Dr. en Ciencias Biológicas por la Universidad de Barcelona. Actualmente desarrolla su trabajo en el Instituto de Ciencias del Mar (CSIC) Barcelona. Conocedor de distintos campos de la ictiología marina (Taxonomía, Biogeografía, Ecología), ha estudiado los ecosistemas litorales y sublitorales de diversas regiones oceánicas del Índico, Pacífico, Atlántico meridional, septentrional y Mediterráneo, con especial atención a los sistemas marinos profundos más allá de los 1000 m. Ha formado parte en diversos proyectos nacionales e internacionales y participado en 46 campañas de investigación con más de 1300 días de mar. Su producción, entre artículos científicos, de divulgación, monografías y libros colectivos, se cifra en más de un centenar.
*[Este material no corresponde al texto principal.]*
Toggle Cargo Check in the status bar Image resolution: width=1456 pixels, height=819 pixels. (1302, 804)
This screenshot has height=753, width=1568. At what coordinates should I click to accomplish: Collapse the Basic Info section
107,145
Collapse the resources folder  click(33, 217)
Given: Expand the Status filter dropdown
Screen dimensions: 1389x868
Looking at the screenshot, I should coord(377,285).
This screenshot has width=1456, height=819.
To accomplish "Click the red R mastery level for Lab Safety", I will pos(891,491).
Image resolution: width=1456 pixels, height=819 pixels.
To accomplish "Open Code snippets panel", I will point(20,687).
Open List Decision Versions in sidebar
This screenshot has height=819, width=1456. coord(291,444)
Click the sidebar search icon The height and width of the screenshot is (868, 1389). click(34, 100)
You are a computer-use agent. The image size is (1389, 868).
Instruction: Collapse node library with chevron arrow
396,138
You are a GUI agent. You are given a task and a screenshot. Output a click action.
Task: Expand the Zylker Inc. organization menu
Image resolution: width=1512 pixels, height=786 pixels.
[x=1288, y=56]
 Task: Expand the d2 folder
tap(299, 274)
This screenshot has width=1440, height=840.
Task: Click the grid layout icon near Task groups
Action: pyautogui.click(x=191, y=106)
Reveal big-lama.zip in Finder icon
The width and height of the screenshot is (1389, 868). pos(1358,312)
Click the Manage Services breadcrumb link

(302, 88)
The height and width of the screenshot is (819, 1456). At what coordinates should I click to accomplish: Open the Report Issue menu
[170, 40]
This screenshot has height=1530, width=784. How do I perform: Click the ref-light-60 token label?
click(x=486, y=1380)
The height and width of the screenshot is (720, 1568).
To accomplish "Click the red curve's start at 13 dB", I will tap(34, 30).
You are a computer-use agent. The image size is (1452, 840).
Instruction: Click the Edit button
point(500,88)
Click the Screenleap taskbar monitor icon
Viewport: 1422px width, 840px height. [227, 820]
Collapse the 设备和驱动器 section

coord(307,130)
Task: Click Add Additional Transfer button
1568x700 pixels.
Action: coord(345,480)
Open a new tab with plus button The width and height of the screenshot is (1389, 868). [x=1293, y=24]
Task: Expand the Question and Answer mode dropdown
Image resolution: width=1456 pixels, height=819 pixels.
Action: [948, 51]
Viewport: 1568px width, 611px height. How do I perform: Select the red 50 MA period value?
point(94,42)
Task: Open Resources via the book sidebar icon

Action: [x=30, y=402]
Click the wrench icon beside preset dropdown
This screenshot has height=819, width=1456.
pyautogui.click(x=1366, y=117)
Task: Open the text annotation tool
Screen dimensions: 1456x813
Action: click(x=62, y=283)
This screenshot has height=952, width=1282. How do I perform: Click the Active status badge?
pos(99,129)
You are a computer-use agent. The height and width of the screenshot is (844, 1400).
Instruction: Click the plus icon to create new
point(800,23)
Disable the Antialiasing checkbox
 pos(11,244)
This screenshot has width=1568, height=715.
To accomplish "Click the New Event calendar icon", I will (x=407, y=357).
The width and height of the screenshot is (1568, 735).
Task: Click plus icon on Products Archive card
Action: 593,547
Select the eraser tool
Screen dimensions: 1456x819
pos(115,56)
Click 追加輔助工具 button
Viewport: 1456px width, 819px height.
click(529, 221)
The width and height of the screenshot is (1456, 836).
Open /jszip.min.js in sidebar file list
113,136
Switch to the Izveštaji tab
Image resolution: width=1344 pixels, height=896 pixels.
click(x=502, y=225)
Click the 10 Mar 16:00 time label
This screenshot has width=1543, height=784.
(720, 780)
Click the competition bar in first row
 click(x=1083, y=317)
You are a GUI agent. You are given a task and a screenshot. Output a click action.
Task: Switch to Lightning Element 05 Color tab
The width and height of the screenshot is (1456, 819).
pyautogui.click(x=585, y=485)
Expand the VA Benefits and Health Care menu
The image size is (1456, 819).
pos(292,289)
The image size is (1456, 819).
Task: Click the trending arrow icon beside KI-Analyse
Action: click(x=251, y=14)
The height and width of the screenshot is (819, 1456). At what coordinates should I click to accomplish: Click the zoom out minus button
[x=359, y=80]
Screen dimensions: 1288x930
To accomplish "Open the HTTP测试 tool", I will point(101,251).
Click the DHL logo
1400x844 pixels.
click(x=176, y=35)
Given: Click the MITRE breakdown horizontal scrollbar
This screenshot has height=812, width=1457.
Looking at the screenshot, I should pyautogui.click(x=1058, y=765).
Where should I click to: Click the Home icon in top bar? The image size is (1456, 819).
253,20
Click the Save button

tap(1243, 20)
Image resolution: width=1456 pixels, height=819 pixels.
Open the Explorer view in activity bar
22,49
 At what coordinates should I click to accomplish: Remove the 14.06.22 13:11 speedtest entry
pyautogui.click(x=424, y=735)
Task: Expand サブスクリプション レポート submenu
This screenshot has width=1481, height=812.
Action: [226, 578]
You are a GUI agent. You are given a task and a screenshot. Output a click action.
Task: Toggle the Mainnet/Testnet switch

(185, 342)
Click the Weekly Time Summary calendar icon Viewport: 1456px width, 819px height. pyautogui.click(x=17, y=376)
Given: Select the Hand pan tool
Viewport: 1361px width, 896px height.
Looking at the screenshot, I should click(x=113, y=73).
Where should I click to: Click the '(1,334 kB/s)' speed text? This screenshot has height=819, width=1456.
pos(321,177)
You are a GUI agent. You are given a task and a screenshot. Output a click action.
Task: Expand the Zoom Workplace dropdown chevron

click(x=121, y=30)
Una información, más detallada, sobre sus actividades pueden encontrarse en su sitio web: http://www.icm.csic.es/rec/gim/gim.htm

 

 

PD. Del Impresentable administrador de esta bitácora: Invité a domingo por cuatro razones fundamentales: (i) Le interesa la divulgación científica; (ii) trabaja en un tema, que como el de la edafología, se encuentra en un incomprensible riesgo de extinción; (iii) investiga a demás en biogeografía y diversidad, temas muy tratados en esta bitácora y (iv) la mejor investigación (y divulgación científica) se alcanza cuando expertos de disciplinas dispares comparten sus experiencias detectado similitudes y diferencias de gran interés para todos. Además de talento hay que atesorar talante. Gracias Domingo, ya se lo demostraremos.  Esta vez las fotos son mías. Si no os gustan no echarle la culpa al autor.